AI-based coding assistants are quickly becoming a must-have for developers, and among the most popular is AWS CodeWhisperer.
It works with integrated development environments (IDEs) and has multi-language support, advanced security, and customization features—plus additional benefits if you're within the AWS ecosystem.
But when you implement AI tools like these, there are real risks you need to be aware of and deal with. From issues with intellectual property rights and data privacy to suggestions containing insecure or outdated implementations, things can go really bad, fast. Besides general frustration and extra work, you may be faced with legal problems, and livelihoods could be at stake if your business is at risk.

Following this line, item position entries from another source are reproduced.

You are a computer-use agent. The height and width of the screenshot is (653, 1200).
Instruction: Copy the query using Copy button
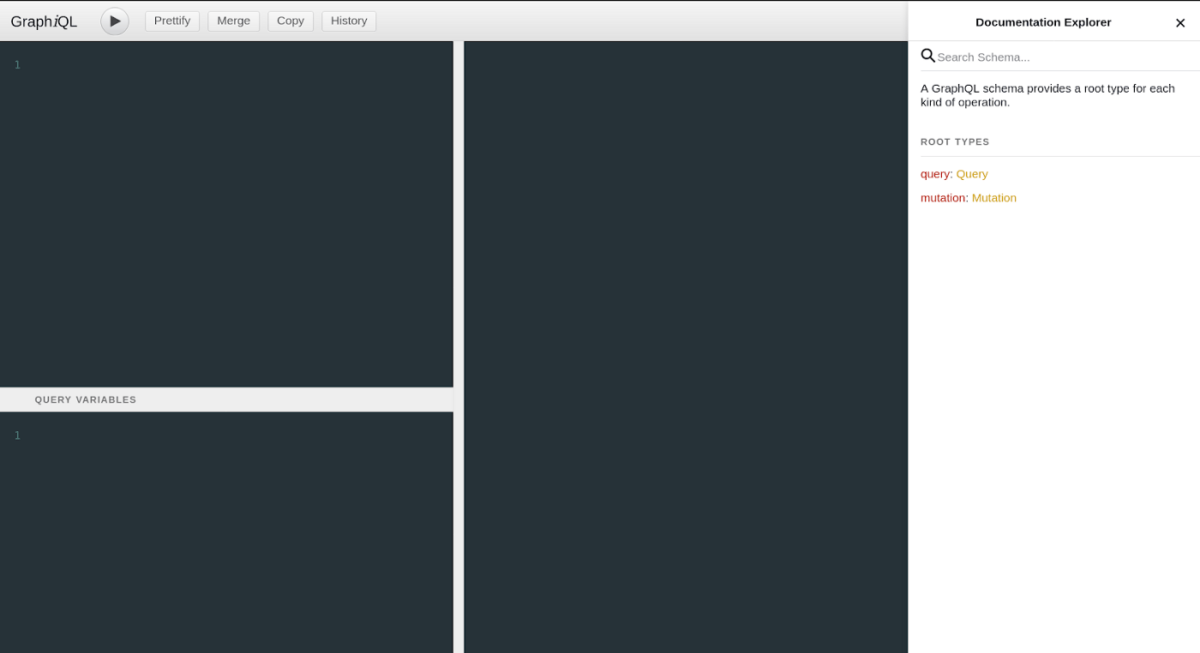point(290,20)
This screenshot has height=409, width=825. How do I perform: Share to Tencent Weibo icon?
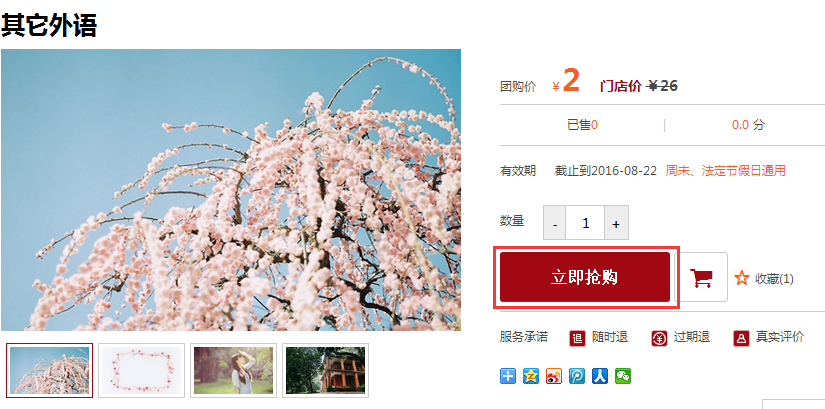coord(577,376)
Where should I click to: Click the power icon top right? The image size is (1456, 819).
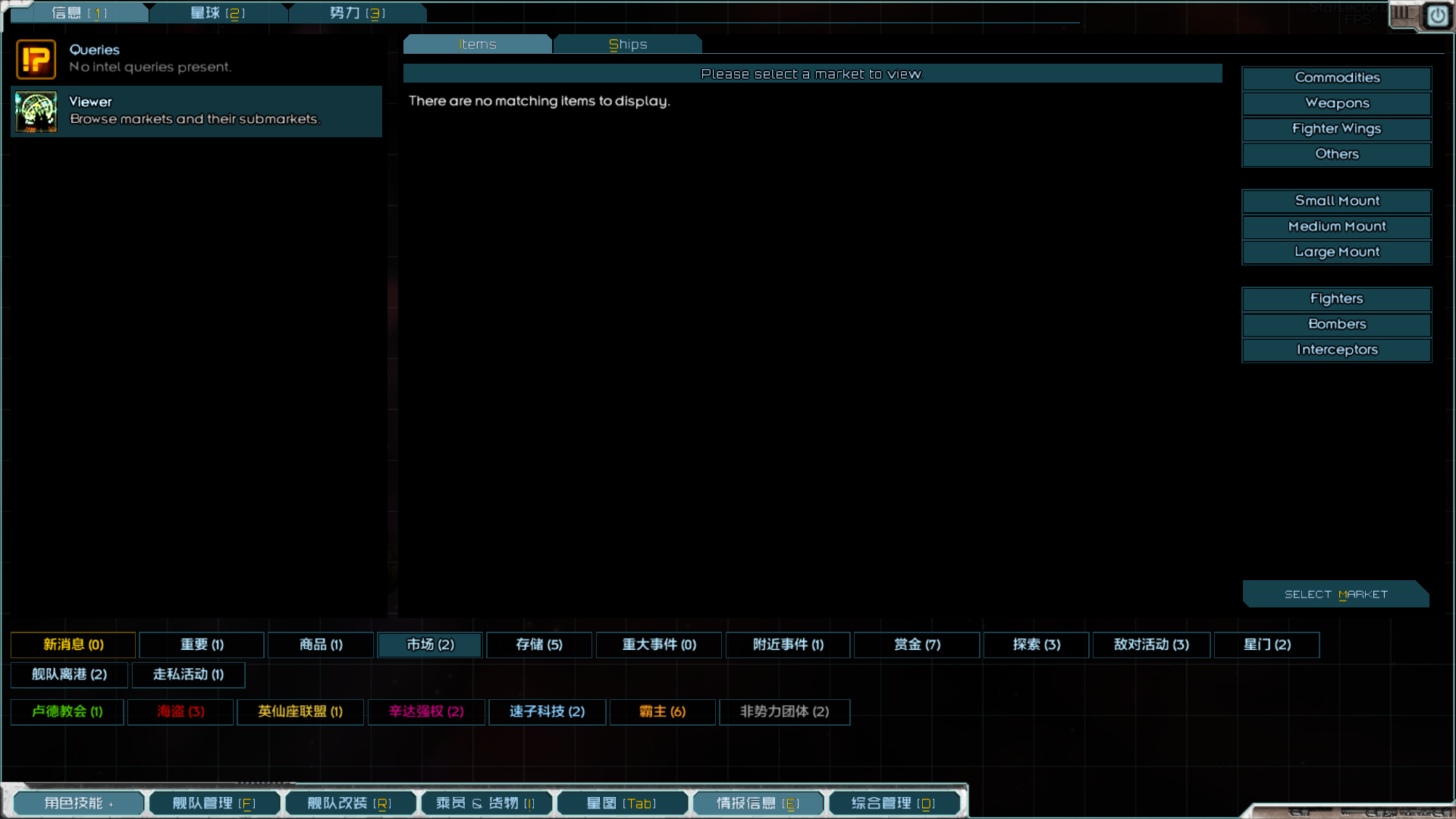pyautogui.click(x=1437, y=16)
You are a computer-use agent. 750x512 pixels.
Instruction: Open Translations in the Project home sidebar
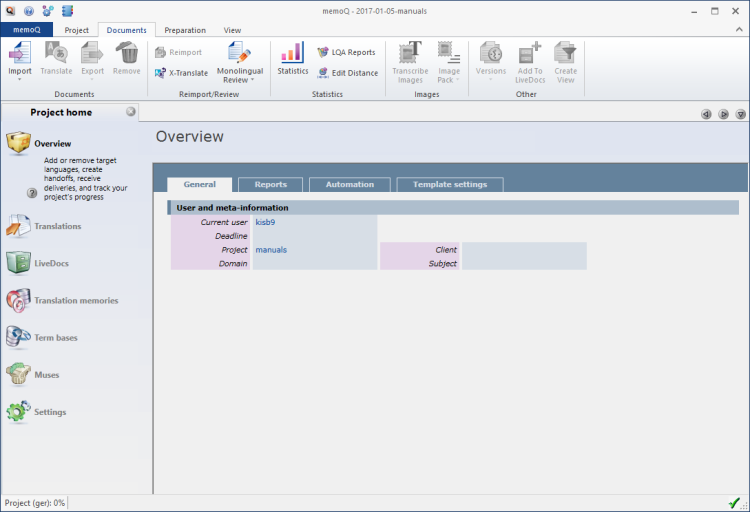tap(57, 226)
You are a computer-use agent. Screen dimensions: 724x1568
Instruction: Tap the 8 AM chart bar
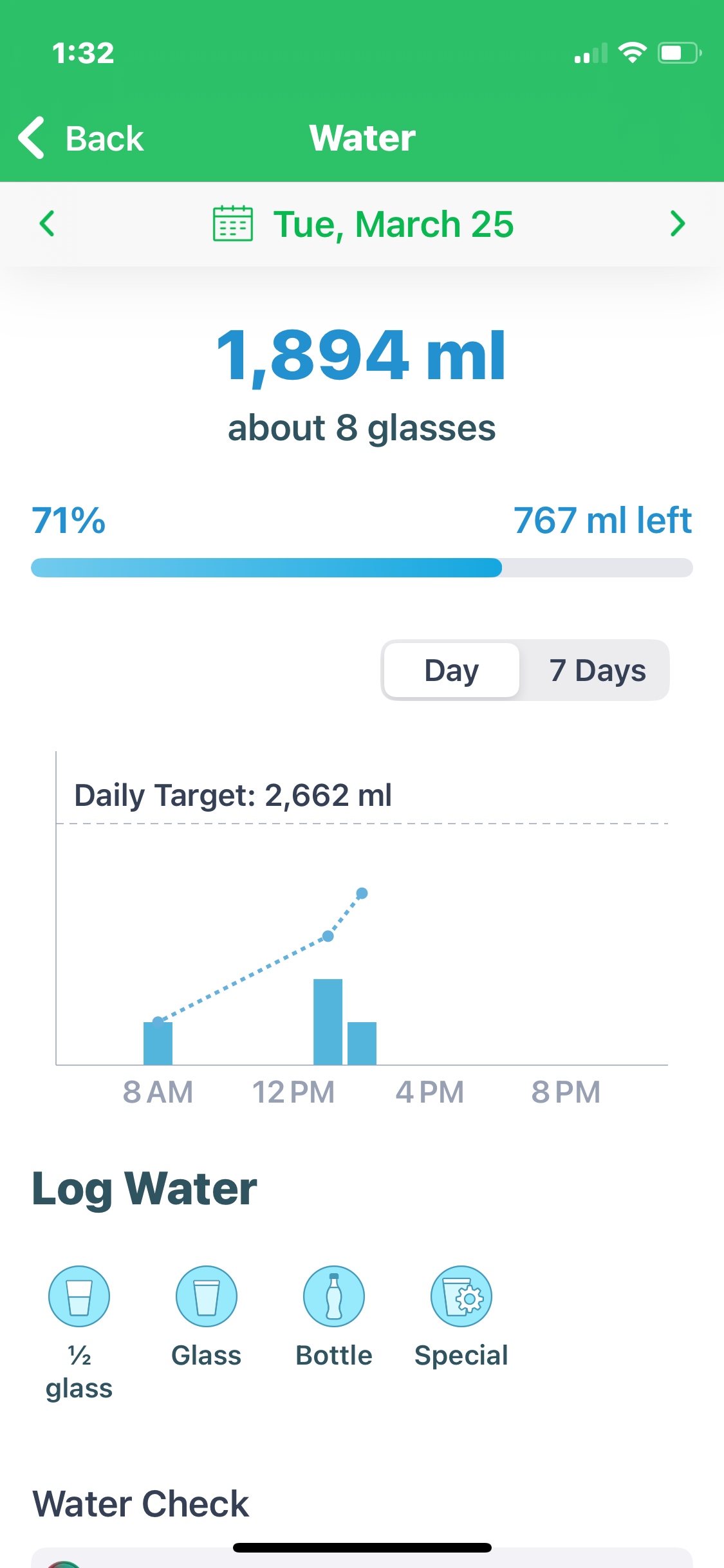point(158,1043)
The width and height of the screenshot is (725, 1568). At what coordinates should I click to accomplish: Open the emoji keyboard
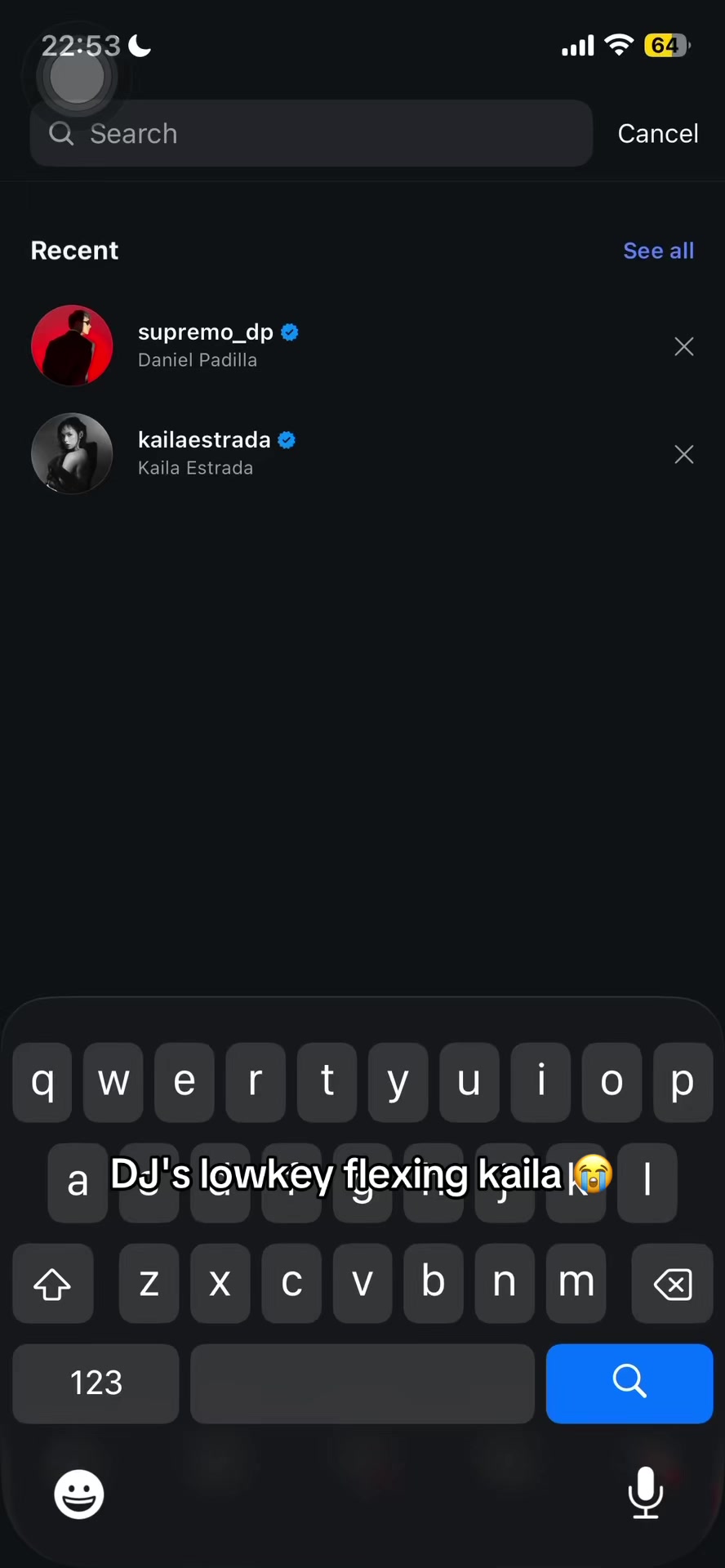pos(79,1494)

On the contrary, CodeWhisperer can be a lifesaver. In this blog post, I will walk you through—at a basic level—the risks and how to tackle them effectively.
How CodeWhisperer works its magic
As you type, CodeWhisperer gives you real-time coding suggestions—from single-line completions to full code blocks. But how does it do that?
To do so accurately:
- CodeWhisperer collects relevant context from your integrated development environment. This includes source code snippets and filenames.
- It sends the information to the AWS cloud, where AWS uses large language models (LLMs) to process the request and create suggestions for you.
You can get more relevant code suggestions from the LLM if you use CodeWhisperer’s customization feature. Then, you make the LLM aware of additional code outside of its original training data. For example, internal libraries and APIs, best practices, and architectural patterns.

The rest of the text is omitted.